According to reports, Vice President Mike Pence, budget director Mick Mulvaney, chief of staff Reince Priebus, and chief strategist Steve Bannon met with Ryan and Majority Leader Kevin McCarthy in the West Wing on Wednesday night.
White House officials urged the Republican leaders to make some headway on the health care bill before heading home for the two-week recess Thursday.
That progress came in the form of the Palmer-Schweikert amendment, which allocates $15 billion from 2018 to 2026 for a “Federal Invisible Risk Sharing Program” and mirrors a similar program in Maine.
The amendment calls for the Department of Health and Human Services to establish the program and define its parameters, including which individuals would qualify, with the assistance of key stakeholders.
Under the risk-sharing program, insurers who enroll sicker customers, who are often more costly, would be reimbursed for covering those patients’ claims. However, the Department of Health and Human Services and its secretary, Tom Price, are responsible for determining how much insurers would be reimbursed for.
Some patients, depending on their health conditions, would automatically qualify for the risk-sharing program, but the amendment also allows insurance companies to “voluntarily qualify” customers.
According to a study on the invisible risk-sharing program conducted by Milliman for The Foundation for Government Accountability, a free-market think tank, the program and a change in age bands from 3-to-1 to 5-to-1, which the GOP’s bill calls for, would decrease premiums an average of 31 percent.
President Donald Trump and his top officials spent the week discussing the future of the GOP’s health care bill and attempting to find consensus between the House’s conservative and centrist wings, which both opposed the American Health Care Act for different reasons.
The amendment from Palmer and Schweikert was the culmination of this week’s discussions, and Ryan told reporters during a press conference Thursday the measure had the backing of both factions of the Republican conference.
“This brings us closer to the final agreement that we all want to achieve,” Ryan said. “It’s been embraced by a broad spectrum of our conference, people representing all corners of our conference.”
Though the amendment boasts broad support, it, alone, won’t lead to the bill’s passage.
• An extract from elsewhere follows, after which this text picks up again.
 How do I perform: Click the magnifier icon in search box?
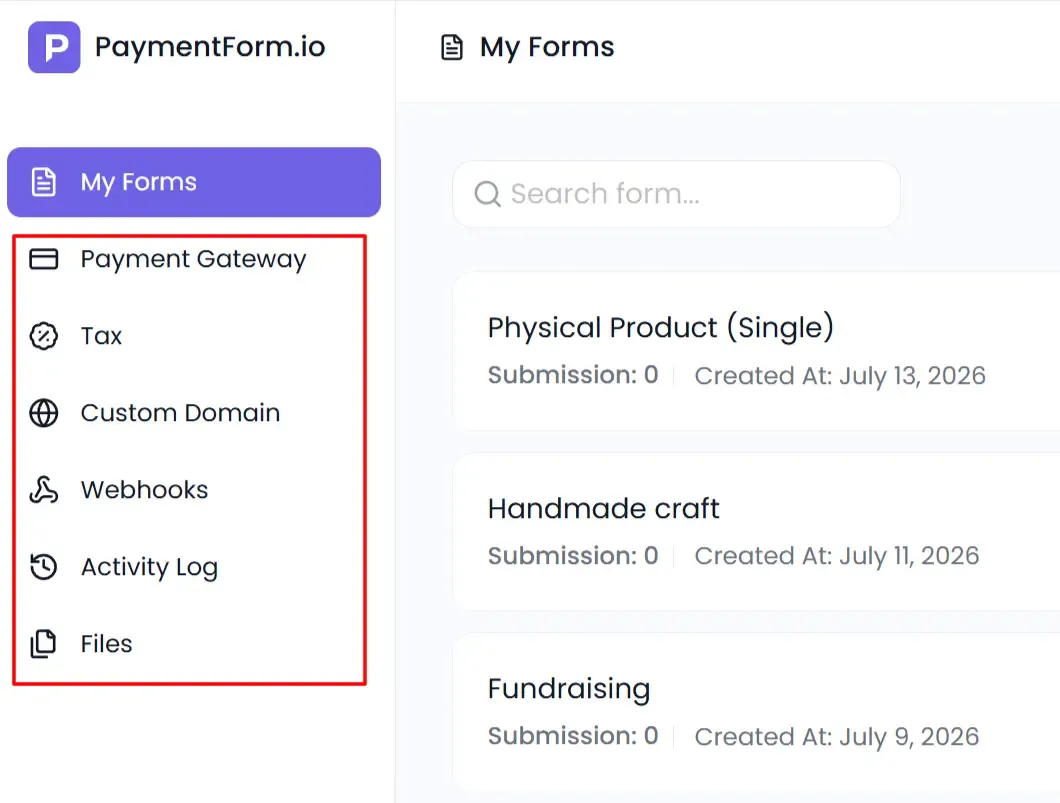[487, 194]
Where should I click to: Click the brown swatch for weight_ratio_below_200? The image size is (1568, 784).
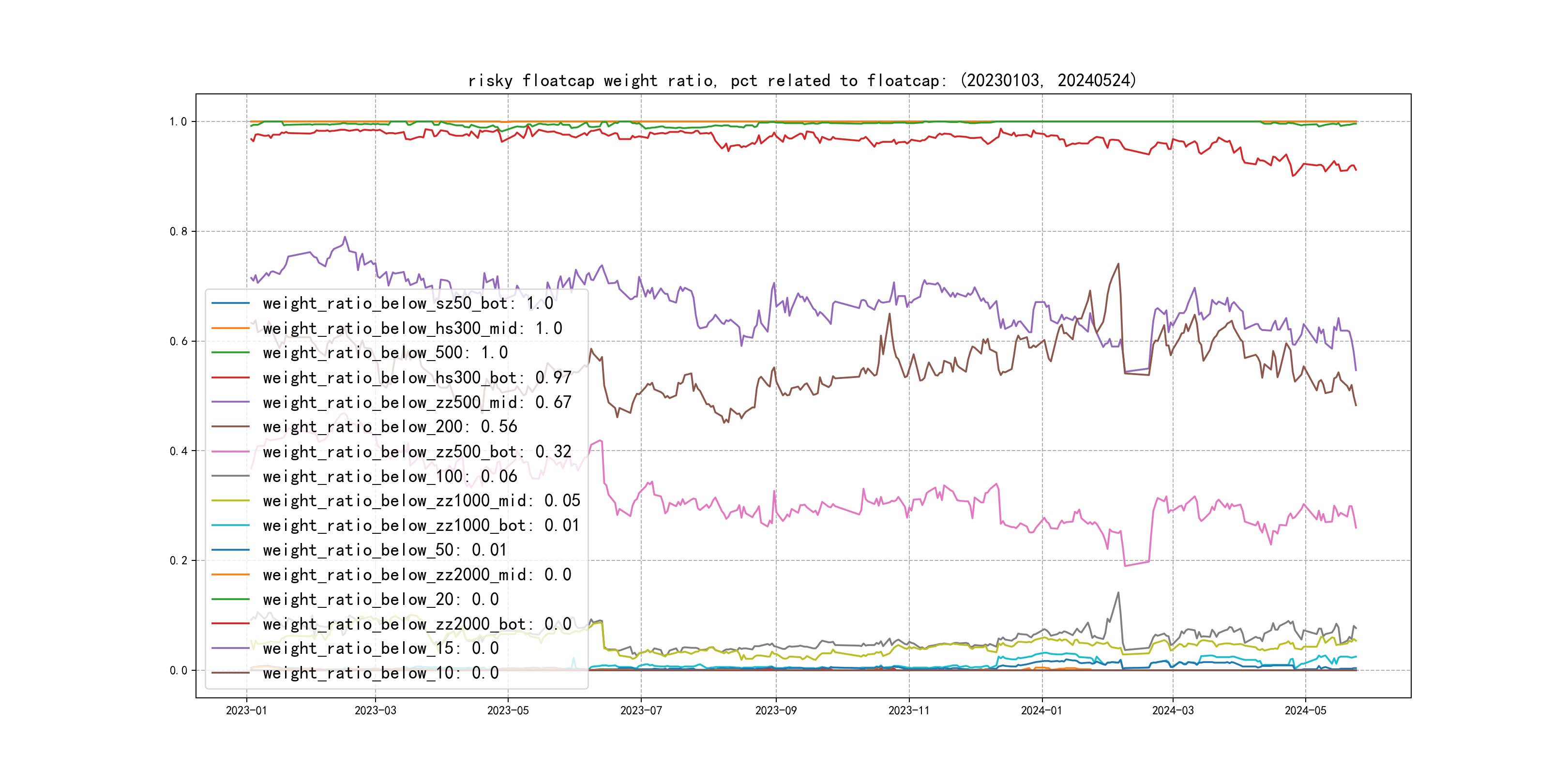click(230, 427)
“We still have more work to do, but the Palmer-Schweikert amendment, by allocating funds to a risk-sharing program, will lower premiums for the American people,” McCarthy, the House’s No. 2 Republican, told reporters.
“This is an improvement on our bill that will help the American people bring us closer to our ultimate goal to repeal Obamacare and replace it with something much, much better,” he continued.
Rep. Mark Meadows, R-N.C., chairman of the Freedom Caucus, said most, if not all, of the group’s members would support the health care bill if it included not only the Palmer-Schweikert amendment, but also the contents of a proposal laid out by the White House earlier this week.
On Monday, Pence and administration officials pitched an idea to the Freedom Caucus to allow states to apply for a federal waiver to opt out of some Obamacare regulations, including the essential health benefits requirements, community ratings, and guaranteed issue.
“If those offers that were made over the last couple of days actually appeared in the legislation, the majority, if not all of the Freedom Caucus, will vote for the bill,” Meadows said.
The North Carolina Republican and fellow Freedom Caucus members objected to the original text of the House GOP’s bill because the proposal wouldn’t lower premiums, they said.
The group, which boasts more than 30 members, called on Republican leaders to put forth changes to the plan that rolled back Obamacare’s regulations. Freedom Caucus members said it was those regulations that led to an increase in health insurance premiums over the last few years.
In addition to conservative lawmakers, centrist Republicans also denounced the health care bill for failing to protect the population of consumers newly insured under the Medicaid expansion.
When it became apparent the legislation lacked the support needed for it to pass, Ryan pulled the bill from the floor just hours before the House was supposed to vote.